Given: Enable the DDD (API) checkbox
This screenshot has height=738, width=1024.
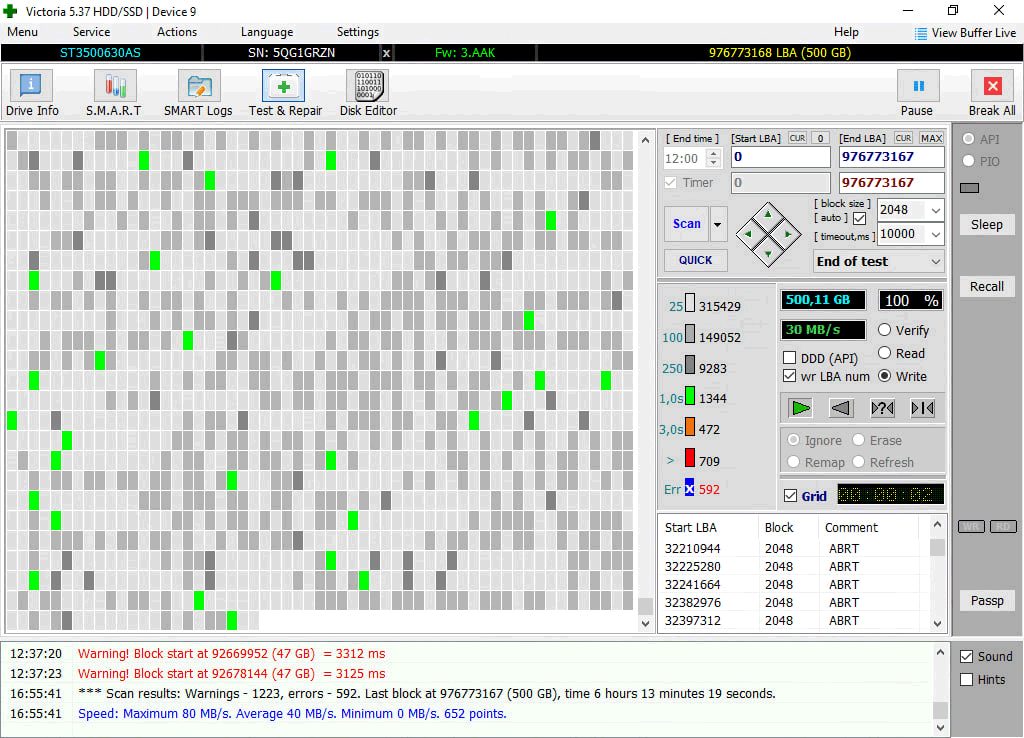Looking at the screenshot, I should [x=790, y=358].
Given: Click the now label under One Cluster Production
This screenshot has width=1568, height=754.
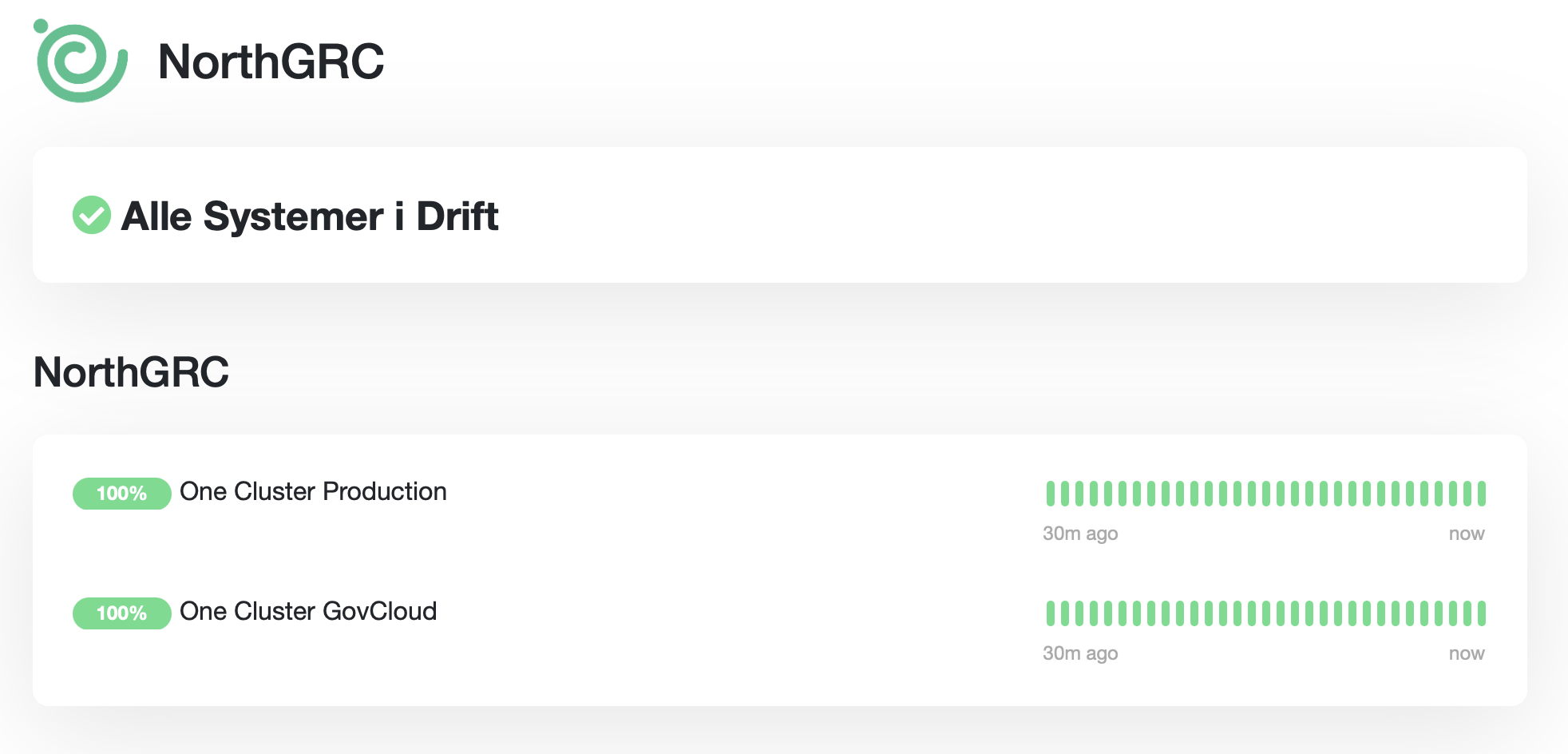Looking at the screenshot, I should click(x=1467, y=534).
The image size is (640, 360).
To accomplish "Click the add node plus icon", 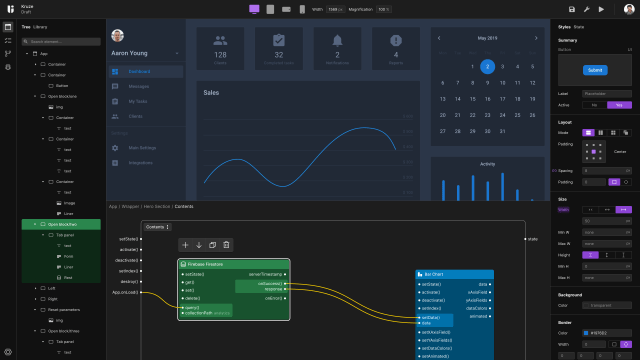I will click(185, 245).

#####

TASK TO CARRY OUT: Copy the records word for word from the start through the line containing "Looking at the screenshot, I should click(x=1467, y=534).", leaving out the pictures.

RESPONSE TO THE TASK:
Given: Enable the DDD (API) checkbox
This screenshot has height=738, width=1024.
Looking at the screenshot, I should [x=790, y=358].
Given: Click the now label under One Cluster Production
This screenshot has width=1568, height=754.
Looking at the screenshot, I should click(x=1467, y=534).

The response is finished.